Dogs jump up on people because they're excited, they want to say 'hello' or they feel the need to show dominance. Stop hazardous jumping by:
1. Never letting him start. If you're a puppy owner, you have the easiest job of all. Just don't ever let him jump. Follow every jump up with the firm command, "off."
2. Mellow out. If your dogs is in the bad practice of jumping on you when you arrive home at night, begin ignoring him. Walk in, say 'hello' quietly and go about your business. The more you excite your dog, the more you show him it's acceptable to jump up
3. The Down Word. Extending an open faced palm toward your dog and firmly saying "down," will help your dog to realize his guidelines. Older dogs will take longer to respond to this, but most veterinarians agree that this command is one your dog needs to know, no matter what his age.
Dogs need to lick themselves for hygiene puposes, but too much self-licking can cause hair loss, infection and skin damage. The easiest way to end a licking problem is to figure out why your dog is doing it. Many dogs lick themselves excessively when they suffer from a food or environmental allergy. If licking is happening for other reasons, reach for the bitters. Placing something spicy or sour on your dogs paws (or other lickable areas) will discourage licking, as well. If your dog is licking out of boredom, try a walk, a trip to the park or a few minutes of playtime.

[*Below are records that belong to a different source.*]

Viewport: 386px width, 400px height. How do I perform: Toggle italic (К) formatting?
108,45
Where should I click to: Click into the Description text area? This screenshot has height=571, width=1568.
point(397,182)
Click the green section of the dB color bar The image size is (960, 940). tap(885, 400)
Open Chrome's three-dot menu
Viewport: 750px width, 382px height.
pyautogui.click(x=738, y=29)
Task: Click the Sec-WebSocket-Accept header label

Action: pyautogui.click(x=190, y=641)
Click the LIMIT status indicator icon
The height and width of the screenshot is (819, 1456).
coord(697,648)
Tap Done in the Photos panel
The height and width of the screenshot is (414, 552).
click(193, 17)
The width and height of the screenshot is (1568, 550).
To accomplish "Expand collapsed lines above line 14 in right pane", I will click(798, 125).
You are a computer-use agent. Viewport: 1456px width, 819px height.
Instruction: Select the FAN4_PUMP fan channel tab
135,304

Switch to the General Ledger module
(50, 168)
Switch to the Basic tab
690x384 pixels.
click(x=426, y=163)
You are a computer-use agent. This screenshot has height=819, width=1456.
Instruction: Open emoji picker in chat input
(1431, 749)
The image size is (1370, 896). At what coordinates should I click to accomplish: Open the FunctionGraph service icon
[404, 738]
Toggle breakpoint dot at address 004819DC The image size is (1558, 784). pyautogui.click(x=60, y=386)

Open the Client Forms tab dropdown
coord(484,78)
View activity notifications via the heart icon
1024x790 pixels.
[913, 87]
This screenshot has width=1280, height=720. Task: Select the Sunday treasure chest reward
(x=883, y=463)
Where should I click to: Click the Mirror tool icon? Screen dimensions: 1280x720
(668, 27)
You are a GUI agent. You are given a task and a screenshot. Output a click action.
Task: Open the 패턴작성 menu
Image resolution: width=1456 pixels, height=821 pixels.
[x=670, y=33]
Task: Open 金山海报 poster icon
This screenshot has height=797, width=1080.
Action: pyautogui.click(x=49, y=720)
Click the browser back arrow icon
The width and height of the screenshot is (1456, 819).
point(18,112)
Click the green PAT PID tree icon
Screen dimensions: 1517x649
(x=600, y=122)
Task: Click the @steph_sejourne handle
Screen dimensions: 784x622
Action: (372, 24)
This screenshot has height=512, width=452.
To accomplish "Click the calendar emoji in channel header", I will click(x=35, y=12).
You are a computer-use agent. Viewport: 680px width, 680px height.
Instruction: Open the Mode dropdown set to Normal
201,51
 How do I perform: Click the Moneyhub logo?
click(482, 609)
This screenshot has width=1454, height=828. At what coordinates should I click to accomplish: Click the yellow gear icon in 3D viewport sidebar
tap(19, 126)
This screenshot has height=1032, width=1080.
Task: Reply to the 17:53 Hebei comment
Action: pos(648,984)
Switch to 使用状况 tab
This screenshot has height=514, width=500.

Excessive barking is the most common complaint from dog owners. Often, dogs bark to warn you of something they fear; a guest arriving at the door, a stray animal outside or loud noises they don't understand. Dogs also bark when excited. A firm, "no" is the easiest way to curb barking. Locking the dog up in a separate room until they've calmed also works well. For extra stubborn dogs, place some coins inside an aluminum soda can and tape the opening shut. When your dog barks, shake the can. After a few rounds of this, your dog will understand that when the can is being shaken, he's doing something wrong.
The easiest way to teach your dog new and better behaviors is to take it slow. Praise your pet for each small step he makes. Just like you, your dog responds better to positive reinforcement.